Ce jeudi, les U19 entament le parcours qui doit les conduire à l’EURO. Cette levée a atteint les demi-finales de l’épreuve en U17 et a été troisième du Mondial chilien. Possédons-nous une nouvelle génération en or ?

Le nom de Borko Veselinovic vous dit-il quelque chose ? Ou celui d’Alberto Bueno ? Sans doute pas, sauf si vous êtes un fanatique de football. En 2005, Borko Veselinovic a été couronné meilleur buteur de l’EURO U19 avec cinq goals mais le talent du Partizan n’a malheureusement pas fait carrière. Alberto Bueno a également marqué cinq goals dans un tour final. Le Madrilène, un grand talent du Real en 2006, a été une des figures marquantes de l’Espagne qui a été championne d’Europe à six reprises de 2002 à 2012. Élu meilleur joueur du tournoi 2006, le Madrilène se produit maintenant pour… Leganes. Bref, se distinguer à 19 ans ne constitue pas une garantie de succès.

Pourtant, ces jours-ci, les jeunes Belges rêvent du tremplin que peut constituer un tel tournoi. Pour se qualifier pour le tour final en Géorgie, du 2 au 15 juillet, ils doivent devancer la Suède, l’Italie et l’Irlande dans le mini-tournoi organisé cette semaine. Seul le vainqueur est qualifié mais les Belges ont un avantage : ils savent comment s’y prendre.
******************************
> [Consigne]:
Rédigez la suite de l'article sur les U19 belges, en commençant juste après sa dernière phrase.

> [Données enregistrées]:
******************************
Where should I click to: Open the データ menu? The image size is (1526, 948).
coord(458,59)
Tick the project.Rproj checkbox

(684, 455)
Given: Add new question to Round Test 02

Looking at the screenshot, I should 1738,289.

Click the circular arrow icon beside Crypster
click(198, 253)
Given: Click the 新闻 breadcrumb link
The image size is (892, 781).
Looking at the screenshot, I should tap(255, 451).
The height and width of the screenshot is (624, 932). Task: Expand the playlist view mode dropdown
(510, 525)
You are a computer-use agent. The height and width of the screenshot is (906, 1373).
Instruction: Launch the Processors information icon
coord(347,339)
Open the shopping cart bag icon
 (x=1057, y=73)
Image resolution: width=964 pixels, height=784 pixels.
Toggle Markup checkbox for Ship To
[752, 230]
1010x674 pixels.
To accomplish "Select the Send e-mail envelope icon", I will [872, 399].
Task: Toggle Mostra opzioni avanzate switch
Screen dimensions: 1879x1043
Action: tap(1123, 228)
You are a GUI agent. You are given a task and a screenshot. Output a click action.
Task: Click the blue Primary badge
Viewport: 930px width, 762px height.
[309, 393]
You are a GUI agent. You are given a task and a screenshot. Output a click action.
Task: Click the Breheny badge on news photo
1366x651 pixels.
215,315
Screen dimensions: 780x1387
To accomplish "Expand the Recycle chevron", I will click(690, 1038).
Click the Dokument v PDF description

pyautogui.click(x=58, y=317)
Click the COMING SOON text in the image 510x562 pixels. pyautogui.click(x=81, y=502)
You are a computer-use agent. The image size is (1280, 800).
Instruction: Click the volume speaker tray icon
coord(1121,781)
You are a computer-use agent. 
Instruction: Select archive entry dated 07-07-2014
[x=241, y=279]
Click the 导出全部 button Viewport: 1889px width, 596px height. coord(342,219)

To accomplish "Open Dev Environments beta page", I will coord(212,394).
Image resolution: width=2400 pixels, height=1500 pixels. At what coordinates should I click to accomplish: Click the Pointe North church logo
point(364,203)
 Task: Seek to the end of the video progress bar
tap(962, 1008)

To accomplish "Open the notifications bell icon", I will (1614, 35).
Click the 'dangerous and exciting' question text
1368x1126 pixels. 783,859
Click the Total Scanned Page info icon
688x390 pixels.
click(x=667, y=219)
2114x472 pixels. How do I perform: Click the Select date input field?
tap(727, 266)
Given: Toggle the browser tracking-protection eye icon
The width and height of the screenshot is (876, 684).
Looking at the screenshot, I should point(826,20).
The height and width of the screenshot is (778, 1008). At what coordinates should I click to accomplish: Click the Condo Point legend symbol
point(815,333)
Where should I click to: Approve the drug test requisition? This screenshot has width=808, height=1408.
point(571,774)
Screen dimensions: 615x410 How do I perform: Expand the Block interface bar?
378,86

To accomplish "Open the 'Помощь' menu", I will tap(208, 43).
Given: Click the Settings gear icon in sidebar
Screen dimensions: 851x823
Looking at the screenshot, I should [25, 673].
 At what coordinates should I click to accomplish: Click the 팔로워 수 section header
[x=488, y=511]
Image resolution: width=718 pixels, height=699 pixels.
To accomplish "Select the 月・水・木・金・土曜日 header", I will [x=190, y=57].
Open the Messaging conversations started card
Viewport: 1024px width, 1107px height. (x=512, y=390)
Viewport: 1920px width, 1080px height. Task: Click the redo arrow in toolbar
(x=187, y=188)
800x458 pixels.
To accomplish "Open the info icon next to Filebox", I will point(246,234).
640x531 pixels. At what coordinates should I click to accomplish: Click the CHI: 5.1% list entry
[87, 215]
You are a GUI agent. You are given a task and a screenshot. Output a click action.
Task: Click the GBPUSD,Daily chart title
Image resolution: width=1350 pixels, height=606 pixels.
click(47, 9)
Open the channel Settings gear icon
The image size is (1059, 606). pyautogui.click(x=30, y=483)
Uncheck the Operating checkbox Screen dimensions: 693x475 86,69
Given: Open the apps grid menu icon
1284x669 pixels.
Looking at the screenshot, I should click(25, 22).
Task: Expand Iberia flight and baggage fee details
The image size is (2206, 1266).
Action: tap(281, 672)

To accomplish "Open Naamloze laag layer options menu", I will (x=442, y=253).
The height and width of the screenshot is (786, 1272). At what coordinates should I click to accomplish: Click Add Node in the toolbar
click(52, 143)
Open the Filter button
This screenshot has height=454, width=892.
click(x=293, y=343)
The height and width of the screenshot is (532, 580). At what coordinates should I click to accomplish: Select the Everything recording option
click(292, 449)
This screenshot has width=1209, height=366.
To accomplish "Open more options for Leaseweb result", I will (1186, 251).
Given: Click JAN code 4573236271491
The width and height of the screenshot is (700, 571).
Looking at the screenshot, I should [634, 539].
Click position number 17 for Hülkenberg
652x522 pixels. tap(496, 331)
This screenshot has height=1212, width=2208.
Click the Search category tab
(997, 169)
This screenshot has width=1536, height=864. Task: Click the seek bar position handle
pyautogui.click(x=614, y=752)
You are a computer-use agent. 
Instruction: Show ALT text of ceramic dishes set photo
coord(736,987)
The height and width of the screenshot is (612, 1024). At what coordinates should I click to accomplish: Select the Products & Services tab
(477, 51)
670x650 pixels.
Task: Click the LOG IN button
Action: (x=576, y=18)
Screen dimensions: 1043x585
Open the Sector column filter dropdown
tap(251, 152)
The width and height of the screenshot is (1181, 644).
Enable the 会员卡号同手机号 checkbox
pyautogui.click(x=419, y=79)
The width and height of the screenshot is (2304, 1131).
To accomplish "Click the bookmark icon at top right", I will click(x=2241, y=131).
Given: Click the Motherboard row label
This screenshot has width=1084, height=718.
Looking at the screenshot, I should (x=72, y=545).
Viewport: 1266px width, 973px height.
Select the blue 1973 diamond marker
******************************
> [Réponse à l'exercice]:
Cette génération s’est déjà qualifiée pour l’EURO U17 et le Mondial. Disposerions-nous d’une nouvelle levée en or ? Son entraîneur, Gert Verheyen :  » Non car ma sélection ne correspond pas tout à fait au noyau du Chili. C’est un phénomène classique : il peut se passer beaucoup de choses entre 17 et 19 ans. D’autres joueurs ont émergé. En outre, une sélection n’est jamais qu’un instantané. Ce n’est pas que nous ne reprenons plus des footballeurs qui ont livré deux mauvais matches mais d’autres sont apparus et il est difficile de les ignorer.

Les Gantois Louis Verstraete et Thibault De Smet ne faisaient pas partie des U17 mais font à présent partie du noyau. Louis Verstraete n’était pas titulaire en U17, où il était encore l’année passée mais il a accompli d’énormes progrès en l’espace d’un an. N’oubliez pas non plus qu’on peut convoquer 23 joueurs pour le Mondial mais seulement 18 pour ce tour d’élite. Si deux ou trois joueurs prennent la place d’autres, ça veut dire que huit protagonistes du Mondial ne sont pas repris.

Mais l’axe est resté intact ?

GERT VERHEYEN : Oui. Les piliers sont restés, soit Vancamp, Faes, Verreth et Rigo.

Deux d’entre eux jouent pour Jong PSV, en D2.

VERHEYEN : Oui, Lennerd Danneels joue très peu mais Verreth et Rigo sont titulaires.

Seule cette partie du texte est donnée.